The Broken Beads
by Harry Kline
Trafford Publishing

"I'm sorry the necklace broke and I'm afraid a couple of the beads are broken. I think I stepped on them."

Kline eases his readers into a story about the Vietnam War told from a different perspective than the one normally encountered. Rather than being a strictly historical account of events or a glossed over account of personal American experience, this book tells the story of the war by the people who survived it and wanted nothing more than to simply recover their lives as they were before the war began.

Written in a relatively sparse style, the book delivers the beauty of the simple lifestyle enjoyed by the Vietnamese people prior to their being labeled as Vietnamese. Beginning in a time before Western history chooses to discuss, the story skips through the founding of a specific family line that brought two very different peoples to a shared region, weaving a spell on the reader that compels them to complete the book. As these people struggle against one and then another occupying force, Kline shows their resilience, their independent spirit, and the love of their community as they work for and support each other.

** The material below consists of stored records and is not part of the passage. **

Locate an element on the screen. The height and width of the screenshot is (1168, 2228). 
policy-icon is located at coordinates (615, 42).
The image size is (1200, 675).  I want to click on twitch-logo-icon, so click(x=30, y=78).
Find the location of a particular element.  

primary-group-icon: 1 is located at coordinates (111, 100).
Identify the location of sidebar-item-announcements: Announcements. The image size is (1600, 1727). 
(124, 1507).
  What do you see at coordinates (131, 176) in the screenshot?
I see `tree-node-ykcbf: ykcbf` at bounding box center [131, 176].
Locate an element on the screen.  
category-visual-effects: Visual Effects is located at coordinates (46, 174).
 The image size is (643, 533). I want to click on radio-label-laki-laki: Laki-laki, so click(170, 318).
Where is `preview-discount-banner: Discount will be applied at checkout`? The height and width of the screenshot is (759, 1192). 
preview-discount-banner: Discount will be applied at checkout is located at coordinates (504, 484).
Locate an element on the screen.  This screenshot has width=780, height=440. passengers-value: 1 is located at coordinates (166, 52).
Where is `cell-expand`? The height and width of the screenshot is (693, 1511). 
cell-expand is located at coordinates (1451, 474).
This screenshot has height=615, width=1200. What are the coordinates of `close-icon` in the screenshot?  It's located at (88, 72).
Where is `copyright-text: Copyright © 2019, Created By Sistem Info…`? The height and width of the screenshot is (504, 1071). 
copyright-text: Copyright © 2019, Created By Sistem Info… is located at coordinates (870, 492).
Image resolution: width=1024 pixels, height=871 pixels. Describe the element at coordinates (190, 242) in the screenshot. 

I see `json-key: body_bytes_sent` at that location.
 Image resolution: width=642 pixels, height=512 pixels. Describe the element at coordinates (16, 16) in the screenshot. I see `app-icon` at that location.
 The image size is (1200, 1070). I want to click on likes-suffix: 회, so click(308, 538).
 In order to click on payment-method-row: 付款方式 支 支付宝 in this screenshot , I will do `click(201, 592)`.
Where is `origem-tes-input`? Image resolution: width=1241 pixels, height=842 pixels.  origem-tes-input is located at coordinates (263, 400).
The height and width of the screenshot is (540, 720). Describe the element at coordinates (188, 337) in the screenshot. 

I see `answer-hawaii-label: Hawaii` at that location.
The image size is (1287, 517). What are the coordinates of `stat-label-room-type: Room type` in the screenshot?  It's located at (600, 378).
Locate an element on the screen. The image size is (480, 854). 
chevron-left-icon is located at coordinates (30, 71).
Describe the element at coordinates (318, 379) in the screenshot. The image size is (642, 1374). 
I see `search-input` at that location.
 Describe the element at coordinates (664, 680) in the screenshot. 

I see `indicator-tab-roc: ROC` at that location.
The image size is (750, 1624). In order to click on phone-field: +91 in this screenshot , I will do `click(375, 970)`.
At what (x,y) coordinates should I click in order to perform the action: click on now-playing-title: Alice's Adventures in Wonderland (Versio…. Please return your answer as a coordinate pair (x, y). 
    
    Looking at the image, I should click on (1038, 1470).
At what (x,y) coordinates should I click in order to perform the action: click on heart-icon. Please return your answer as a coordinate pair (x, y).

Bringing the story up into more modern times, he allows his reader to settle on a single group as a means of demonstrating both the peace and resistance of the people under "normal" occupation and how that differed from the destructive elements of the American occupation in the 1960s and 70s. Not only was this force permanently destructive to the Vietnamese regions, but also to the individuals within the nation, and to those who fought, survived, and returned to American soil.